The farmer said that the geese do not have the ability to swallow, which explains why their heads bobbed at the water trough outside: they filled their mouth and gravity took the water down. Nor do they have a gag reflex, which is apparently linked of the ability to swallow. No peristalsis, no reverse peristalsis. He said that conditions were worse for ducks (whose livers are also valued and he does not have) since they are smaller and have less of a group mentality they are force fed mechanically and kept in smaller pens with more per shed.

Whether or not having a feed tube shoved down the throat causes pain to the birds, the fact that they are kept in the dark for this last month of their lives, fed four times a day and rapidly put on weight cannot be pleasant. In the end they are slaughtered and a new group is brought in.

What’s interesting from a socio-economic point of view is that the nature of the French farm is changing. The farmer told us that a generation or two ago, a farmer would have a limited number of diverse livestock and would force-feed a goose in time for Christmas. But now there is increased specialization among farmers. He started only a decade ago. His neighbors around him grow only corn.

Back in America, what’s motivating the foie gras protesters and the legislators? Is foie gras production really any different than the inhumane conditions that exist for veal? Or other livestock from poultry to hogs to cattle? (As vividly shown in Michael Pollan’s The Omnivore’s Dilemma or Eric Schlosser’s Fast Food Nation among other places) Will osso buco be coming into the sights of legislators?

Probably not. The trouble with arguments that suggest foie gras is the thin edge of the wedge is that it is just so thin–the amount of foie gras consumed in America is miniscule. And that’s a part of what appeals to activists and legislators alike: it’s easier to take on the three American producers of foie gras than it is the National Cattlemen’s Beef Association.

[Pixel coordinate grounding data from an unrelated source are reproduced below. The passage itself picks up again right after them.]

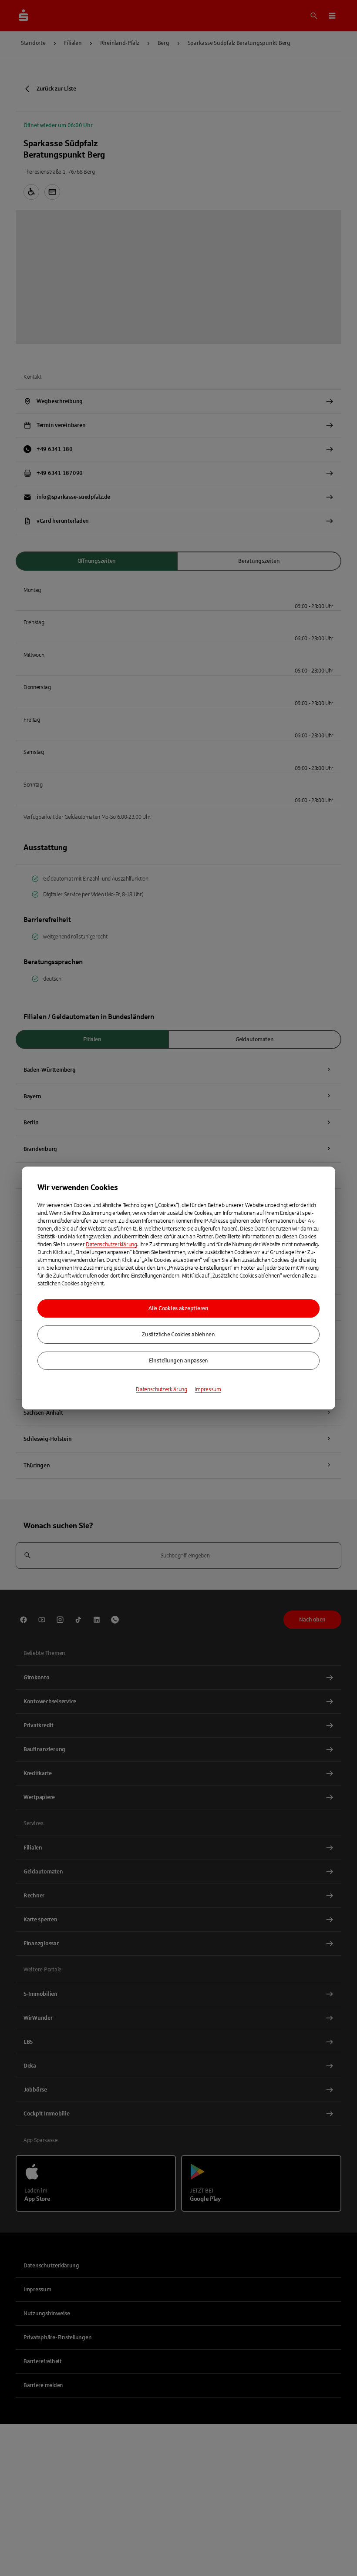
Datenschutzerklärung (111, 1244)
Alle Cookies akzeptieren (178, 1308)
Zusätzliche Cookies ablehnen (178, 1335)
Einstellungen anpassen (178, 1361)
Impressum (208, 1389)
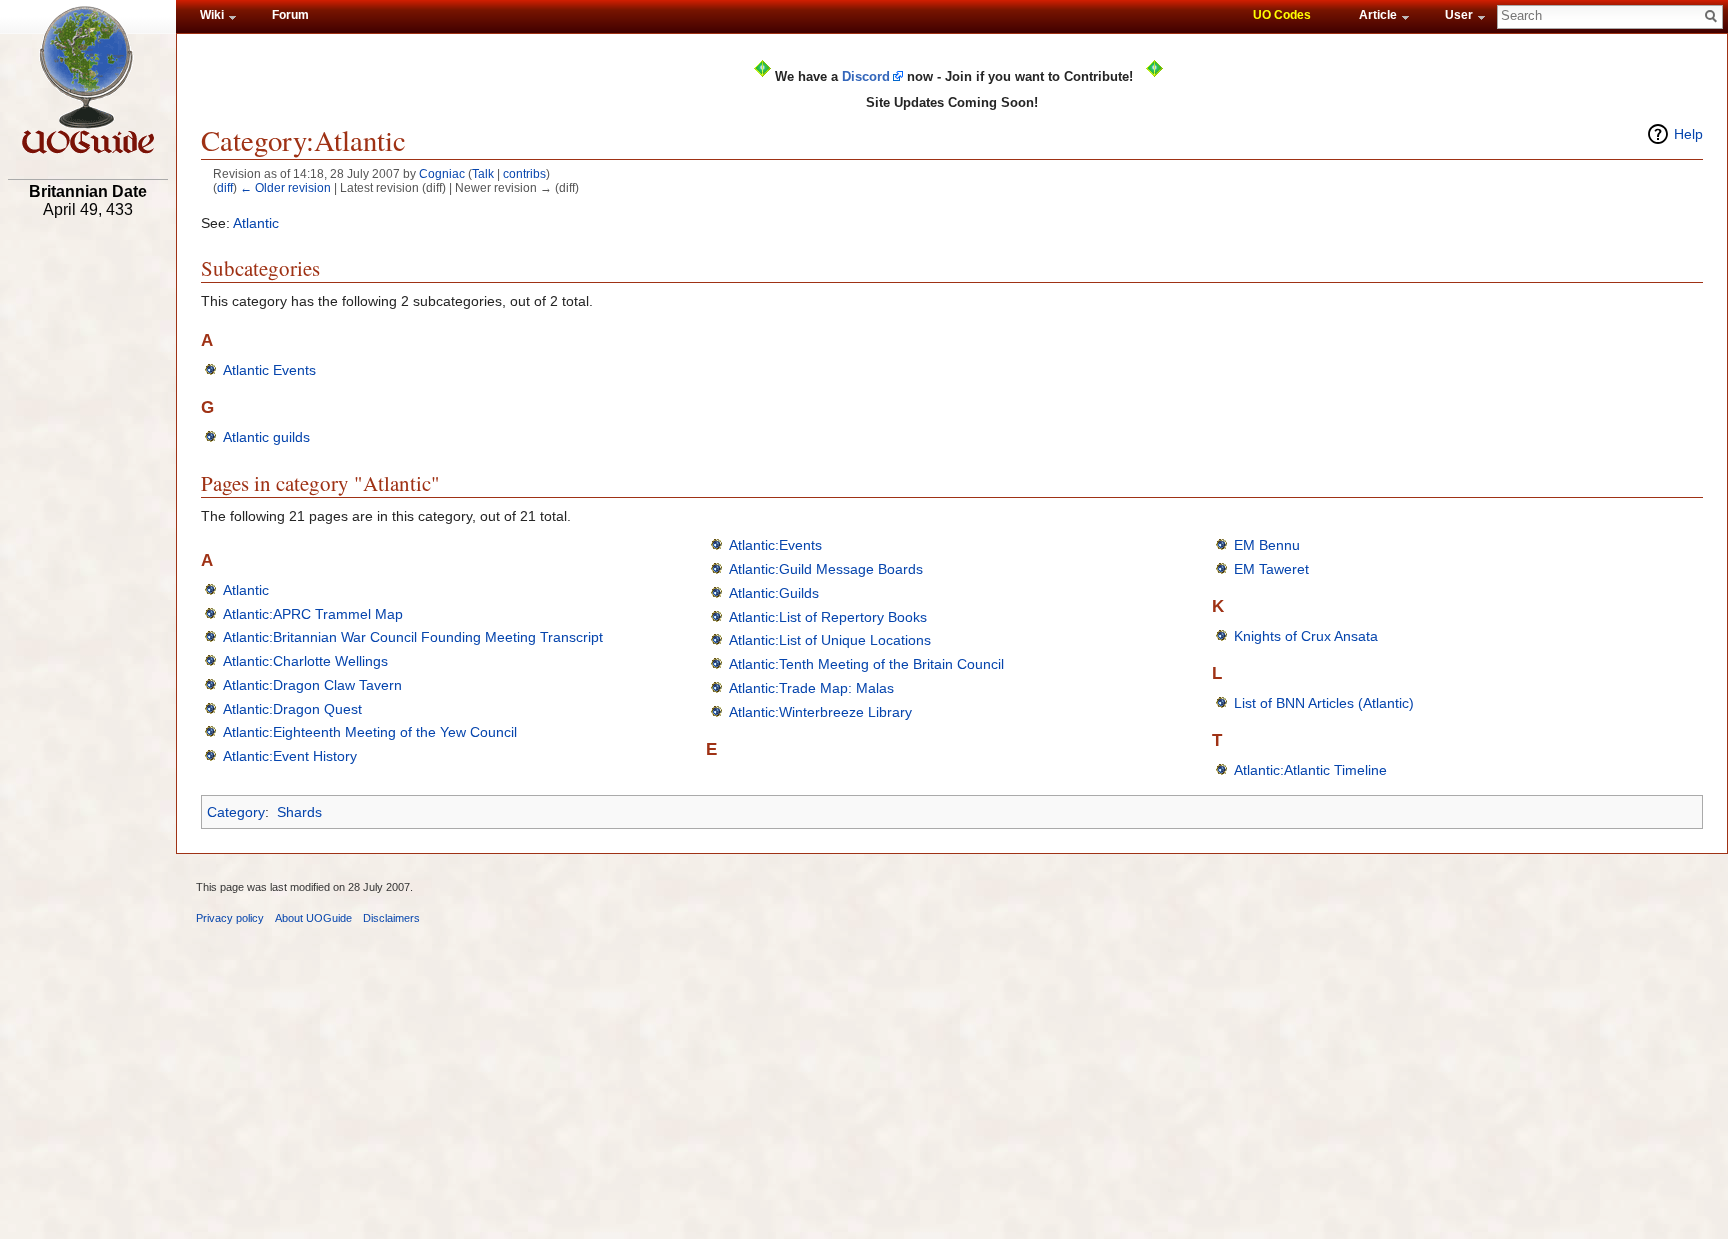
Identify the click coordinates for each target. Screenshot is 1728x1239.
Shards (299, 812)
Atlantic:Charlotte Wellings (305, 661)
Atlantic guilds (266, 437)
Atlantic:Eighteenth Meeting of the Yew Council (370, 732)
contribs (524, 173)
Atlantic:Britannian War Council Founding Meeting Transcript (413, 637)
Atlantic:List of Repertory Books (828, 617)
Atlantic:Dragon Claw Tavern (312, 685)
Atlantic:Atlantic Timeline (1310, 770)
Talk (483, 173)
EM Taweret (1271, 569)
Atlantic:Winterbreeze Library (820, 712)
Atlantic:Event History (290, 756)
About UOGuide (313, 918)
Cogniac (442, 173)
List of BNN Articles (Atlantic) (1324, 703)
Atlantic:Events (775, 545)
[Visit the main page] (88, 80)
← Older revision (285, 187)
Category (236, 812)
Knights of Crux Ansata (1306, 636)
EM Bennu (1267, 545)
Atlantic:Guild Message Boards (826, 569)
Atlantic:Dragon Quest (292, 709)
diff (225, 187)
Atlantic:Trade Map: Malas (811, 688)
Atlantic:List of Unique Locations (830, 640)
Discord (866, 76)
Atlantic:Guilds (774, 593)
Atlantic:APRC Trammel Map (313, 614)
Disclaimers (391, 918)
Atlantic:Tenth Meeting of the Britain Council (866, 664)
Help (1688, 134)
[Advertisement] (88, 537)
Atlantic (256, 223)
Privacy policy (230, 918)
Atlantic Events (269, 370)
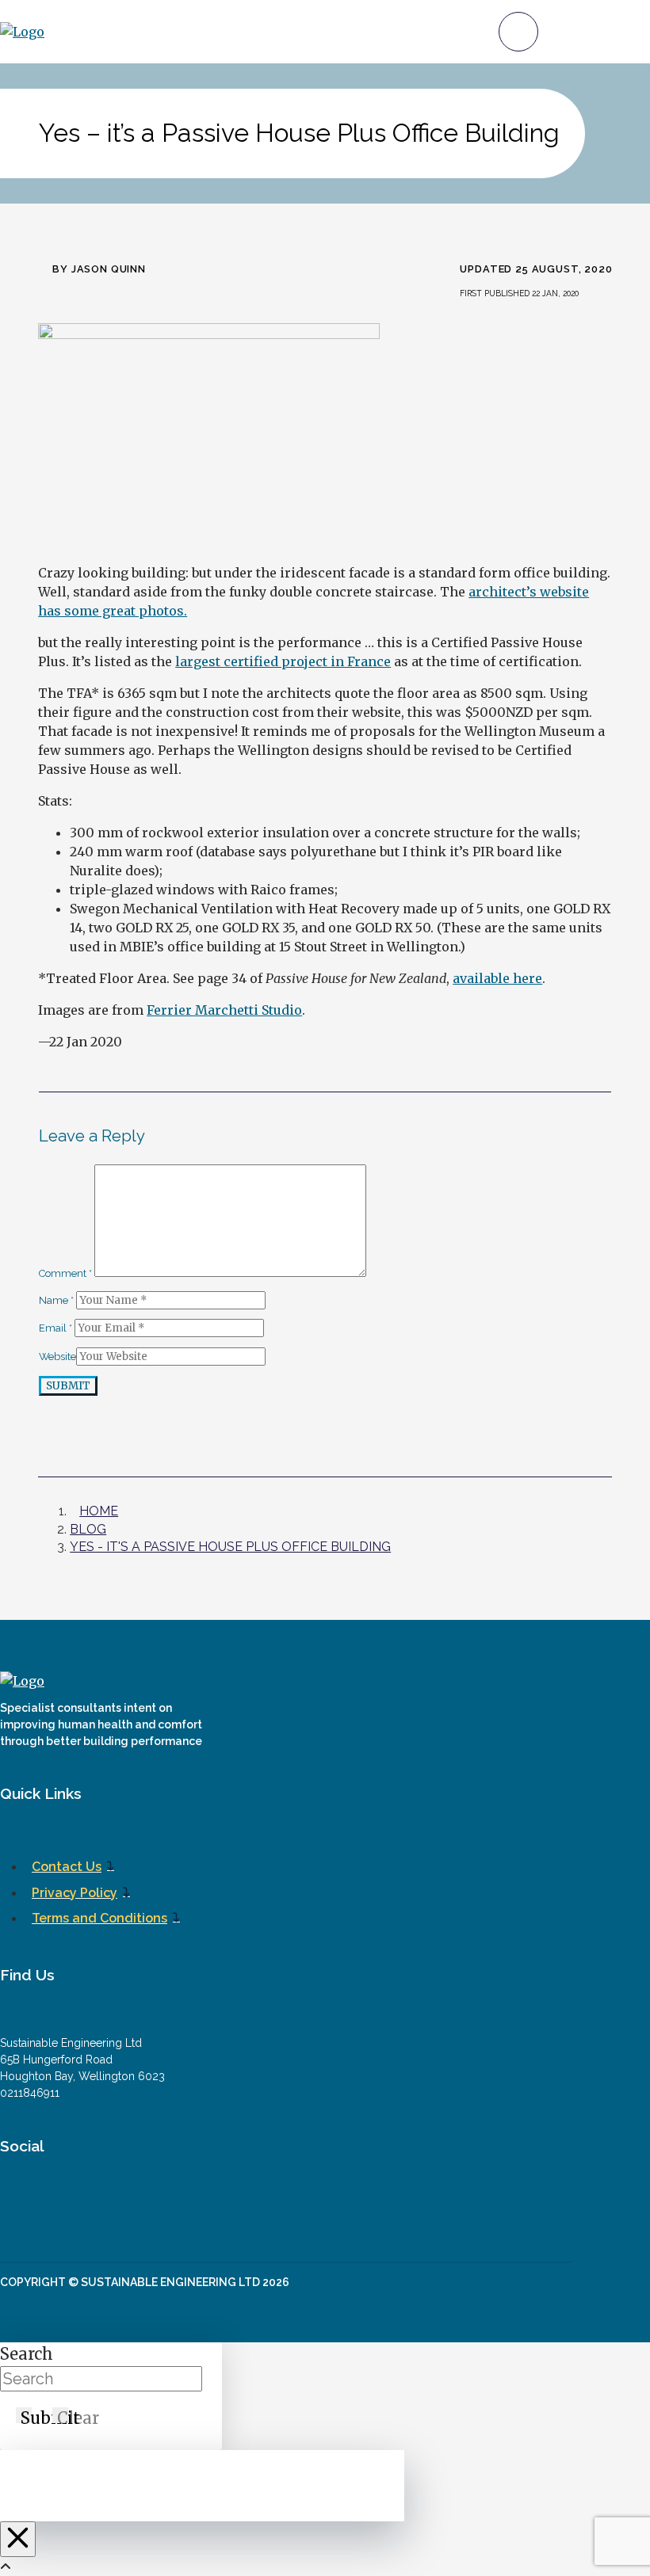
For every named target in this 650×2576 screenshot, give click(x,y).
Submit (68, 1386)
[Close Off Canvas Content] (18, 2539)
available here (497, 978)
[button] (518, 31)
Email (55, 1328)
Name (56, 1300)
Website (57, 1356)
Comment (65, 1273)
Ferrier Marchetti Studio (224, 1010)
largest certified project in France (283, 661)
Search (26, 2354)
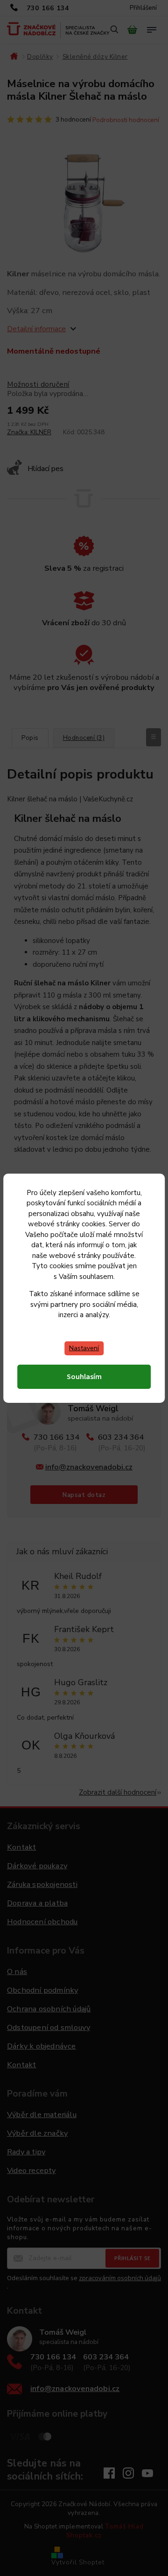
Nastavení (84, 1348)
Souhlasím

But it is instructive—nay, essential—to know where food comes from. That’s why I signed up for the gavage tour. Meat, while it’s alive is a lot different from meat in a confit jar or under plastic wrap in the supermarket. If everyone were more aware, more people might choose to be vegetarians. Or not. After all, Michael Pollan still eats meat and Eric Schlosser still eats hamburgers. But it would be an informed choice.